WHAT YOU WILL DO -
- a) List every person named in the article on Andrew Bailey's retirement other than Bailey himself.
- b) From the article on Andrew Bailey's retirement, reproduce the passage starting with "A sixth-round pick" and going on through "by Jonathan Papelbon.".
- c) Continue the article on Andrew Bailey's retirement from the point where it stops, before the entries.

PAGE EXTRACT -
Reliever Andrew Bailey announced today (via Instagram) that he is hanging up his spikes in favor of a non-playing position with the Angels. Bailey will become the organization’s instant replay coordinator and coaching assistant, per Pedro Moura of The Athletic (Twitter link).
The 33-year-old Bailey ends his career with a 3.12 lifetime ERA over eight MLB campaigns. Of course, that hardly tells the tale of his winding journey through professional baseball.
A sixth-round pick from Wagner College, Bailey spent three years in the minors as a starter before debuting in the Athletics’ pen in 2009. He turned in an eye-opening campaign, racking up 83 1/3 innings of 1.84 ERA ball with 9.8 K/9, 2.6 BB/9, and just 5.3 hits per nine.
Bailey took hold of the A’s closing job that year and ended up with 75 saves over three years in Oakland. His final season there was his worst, but he managed to rebound from a forearm strain to throw 41 2/3 innings with a 3.24 earned run average.
That platform set the stage for a swap that sent Bailey to the Red Sox in exchange for Josh Reddick and others. (That trade had quite the butterfly effect, as MLBTR’s Steve Adams observed the following winter.) At the time, it seemed that Bailey would step into the closer’s role that had just been vacated by Jonathan Papelbon.
Things went south quickly in Boston, as Bailey opened the season on the DL due to a thumb injury and was tagged for a dozen earned runs in 15 1/3 frames upon his return. Though he bounced back to spin 28 2/3 frames of 3.77 ERA ball with 12.2 K/9 and 3.8 BB/9 in 2013, Bailey’s season was cut short by a significant shoulder injury that required surgery. He was non-tendered in advance of the 2014 campaign.

INPUT DATA -
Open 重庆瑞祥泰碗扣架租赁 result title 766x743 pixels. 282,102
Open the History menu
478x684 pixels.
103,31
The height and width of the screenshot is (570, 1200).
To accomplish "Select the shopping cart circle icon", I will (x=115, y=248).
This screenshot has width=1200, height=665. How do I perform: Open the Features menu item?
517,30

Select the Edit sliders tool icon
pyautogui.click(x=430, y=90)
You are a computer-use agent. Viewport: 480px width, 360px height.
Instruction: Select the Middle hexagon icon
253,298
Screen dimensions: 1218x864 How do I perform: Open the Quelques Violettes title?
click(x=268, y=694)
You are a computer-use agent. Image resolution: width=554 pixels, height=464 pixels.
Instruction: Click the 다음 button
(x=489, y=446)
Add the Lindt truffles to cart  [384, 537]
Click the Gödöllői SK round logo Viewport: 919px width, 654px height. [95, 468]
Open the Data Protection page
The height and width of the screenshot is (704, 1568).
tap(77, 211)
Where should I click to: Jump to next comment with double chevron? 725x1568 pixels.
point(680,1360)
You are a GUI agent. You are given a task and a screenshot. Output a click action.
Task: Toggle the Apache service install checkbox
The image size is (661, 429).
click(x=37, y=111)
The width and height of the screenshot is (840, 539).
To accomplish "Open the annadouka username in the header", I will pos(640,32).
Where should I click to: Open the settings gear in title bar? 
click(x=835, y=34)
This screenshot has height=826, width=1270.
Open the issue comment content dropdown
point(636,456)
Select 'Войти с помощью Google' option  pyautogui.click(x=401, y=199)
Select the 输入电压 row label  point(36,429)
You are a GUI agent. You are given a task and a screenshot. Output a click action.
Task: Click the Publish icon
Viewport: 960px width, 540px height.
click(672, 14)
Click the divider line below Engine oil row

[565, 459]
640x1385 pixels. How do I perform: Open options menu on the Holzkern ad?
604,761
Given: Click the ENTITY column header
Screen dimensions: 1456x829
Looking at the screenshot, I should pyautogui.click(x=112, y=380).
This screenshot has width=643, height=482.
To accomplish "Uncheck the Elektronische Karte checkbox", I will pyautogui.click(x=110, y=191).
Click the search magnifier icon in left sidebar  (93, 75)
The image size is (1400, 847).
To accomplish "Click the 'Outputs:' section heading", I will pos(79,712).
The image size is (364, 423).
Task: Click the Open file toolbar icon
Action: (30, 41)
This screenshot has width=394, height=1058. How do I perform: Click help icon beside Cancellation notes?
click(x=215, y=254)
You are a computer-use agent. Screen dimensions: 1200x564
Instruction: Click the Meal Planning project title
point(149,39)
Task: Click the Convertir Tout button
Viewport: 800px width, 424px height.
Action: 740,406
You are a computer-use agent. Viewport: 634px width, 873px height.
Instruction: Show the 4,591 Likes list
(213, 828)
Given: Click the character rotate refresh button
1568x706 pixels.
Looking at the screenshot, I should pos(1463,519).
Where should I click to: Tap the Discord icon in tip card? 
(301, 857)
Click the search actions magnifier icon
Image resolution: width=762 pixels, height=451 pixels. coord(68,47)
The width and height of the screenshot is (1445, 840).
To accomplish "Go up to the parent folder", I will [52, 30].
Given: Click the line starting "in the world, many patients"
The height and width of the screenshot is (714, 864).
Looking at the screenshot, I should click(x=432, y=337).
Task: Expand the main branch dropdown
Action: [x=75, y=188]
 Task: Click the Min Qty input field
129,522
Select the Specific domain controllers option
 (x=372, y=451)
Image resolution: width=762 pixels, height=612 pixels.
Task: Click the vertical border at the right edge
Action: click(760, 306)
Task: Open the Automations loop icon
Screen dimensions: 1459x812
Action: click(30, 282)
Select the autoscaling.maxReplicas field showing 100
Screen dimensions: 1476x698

RESPONSE LIST -
- a) Pedro Moura, Josh Reddick, Steve Adams, Jonathan Papelbon

- b)
A sixth-round pick from Wagner College, Bailey spent three years in the minors as a starter before debuting in the Athletics’ pen in 2009. He turned in an eye-opening campaign, racking up 83 1/3 innings of 1.84 ERA ball with 9.8 K/9, 2.6 BB/9, and just 5.3 hits per nine.
Bailey took hold of the A’s closing job that year and ended up with 75 saves over three years in Oakland. His final season there was his worst, but he managed to rebound from a forearm strain to throw 41 2/3 innings with a 3.24 earned run average.
That platform set the stage for a swap that sent Bailey to the Red Sox in exchange for Josh Reddick and others. (That trade had quite the butterfly effect, as MLBTR’s Steve Adams observed the following winter.) At the time, it seemed that Bailey would step into the closer’s role that had just been vacated by Jonathan Papelbon.

- c)
After enduring an obstacle-ridden rehab process, Bailey finally returned to the majors in September of 2015 with the Yankees. He made it unscathed through a 33-appearance opportunity with the Phillies in 2016, but limped to a 6.40 ERA and was released.
Bailey ended up catching on with the Angels at the tail end of the 2016 and turned in what was to be something of a last hurrah. Despite showing greatly diminished velocity, he saved six more games in a dozen appearances, earning a $1MM guarantee to return to Los Angeles for the 2017 season. Unfortunately, ongoing shoulder maladies kept Bailey to throwing four scoreless frames in the majors for the season.
Though Bailey did not have the kind of overall career that his first few seasons promised, he certainly had plenty of good moments and battled through quite a lot of injury-related adversity. (Among the many people he thanked in his message were “the countless athletic trainers, PT’s, strength coaches, surgeons and therapists.”) MLBTR wishes him the best of luck in his new pursuit within the game of baseball.